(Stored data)
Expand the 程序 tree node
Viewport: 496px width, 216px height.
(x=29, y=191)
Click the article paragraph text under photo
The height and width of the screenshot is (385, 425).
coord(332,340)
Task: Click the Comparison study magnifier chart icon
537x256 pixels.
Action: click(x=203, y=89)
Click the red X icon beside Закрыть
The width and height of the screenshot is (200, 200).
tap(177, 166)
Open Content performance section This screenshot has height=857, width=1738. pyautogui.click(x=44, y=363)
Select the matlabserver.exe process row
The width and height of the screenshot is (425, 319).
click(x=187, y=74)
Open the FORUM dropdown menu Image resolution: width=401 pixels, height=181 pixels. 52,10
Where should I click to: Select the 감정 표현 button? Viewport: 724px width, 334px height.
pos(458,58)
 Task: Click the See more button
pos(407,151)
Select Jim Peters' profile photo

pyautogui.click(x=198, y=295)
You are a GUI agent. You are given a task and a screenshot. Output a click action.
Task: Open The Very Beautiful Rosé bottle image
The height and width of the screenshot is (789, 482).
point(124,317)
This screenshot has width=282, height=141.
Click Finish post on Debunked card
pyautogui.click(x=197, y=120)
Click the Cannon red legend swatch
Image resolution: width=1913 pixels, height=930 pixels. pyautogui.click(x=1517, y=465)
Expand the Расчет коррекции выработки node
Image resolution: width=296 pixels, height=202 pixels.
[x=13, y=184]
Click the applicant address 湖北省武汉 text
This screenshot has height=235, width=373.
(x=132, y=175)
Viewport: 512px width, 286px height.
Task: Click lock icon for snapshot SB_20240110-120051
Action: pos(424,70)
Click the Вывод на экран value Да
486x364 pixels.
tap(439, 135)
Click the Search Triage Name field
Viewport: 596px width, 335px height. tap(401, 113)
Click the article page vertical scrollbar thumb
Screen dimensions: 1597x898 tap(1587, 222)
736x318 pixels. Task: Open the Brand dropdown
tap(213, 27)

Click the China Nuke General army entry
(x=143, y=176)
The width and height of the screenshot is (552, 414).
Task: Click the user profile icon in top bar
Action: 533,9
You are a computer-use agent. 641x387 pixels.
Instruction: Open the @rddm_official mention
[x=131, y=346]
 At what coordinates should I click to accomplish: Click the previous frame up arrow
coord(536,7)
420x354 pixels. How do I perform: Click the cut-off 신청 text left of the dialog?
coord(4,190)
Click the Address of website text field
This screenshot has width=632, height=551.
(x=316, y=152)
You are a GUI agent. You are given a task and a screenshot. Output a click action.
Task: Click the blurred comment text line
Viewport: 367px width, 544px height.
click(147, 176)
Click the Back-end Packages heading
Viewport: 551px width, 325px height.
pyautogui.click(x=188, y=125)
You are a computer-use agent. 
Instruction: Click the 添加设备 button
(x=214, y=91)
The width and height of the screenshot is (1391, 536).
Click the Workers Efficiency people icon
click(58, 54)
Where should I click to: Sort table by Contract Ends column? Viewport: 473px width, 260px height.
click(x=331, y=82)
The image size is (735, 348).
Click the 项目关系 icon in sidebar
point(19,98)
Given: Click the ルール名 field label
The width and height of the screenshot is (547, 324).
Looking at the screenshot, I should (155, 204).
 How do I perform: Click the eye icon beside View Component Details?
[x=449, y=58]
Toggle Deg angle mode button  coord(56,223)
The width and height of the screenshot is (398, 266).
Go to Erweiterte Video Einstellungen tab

HOW TO COMPLETE THIS TASK: Please transcribe exactly the line containing "Given: Click the ルール名 field label" and every line after it to the end of the data, and no other lines.

FINAL ANSWER:
Given: Click the ルール名 field label
The width and height of the screenshot is (547, 324).
Looking at the screenshot, I should (155, 204).
 How do I perform: Click the eye icon beside View Component Details?
[x=449, y=58]
Toggle Deg angle mode button  coord(56,223)
The width and height of the screenshot is (398, 266).
Go to Erweiterte Video Einstellungen tab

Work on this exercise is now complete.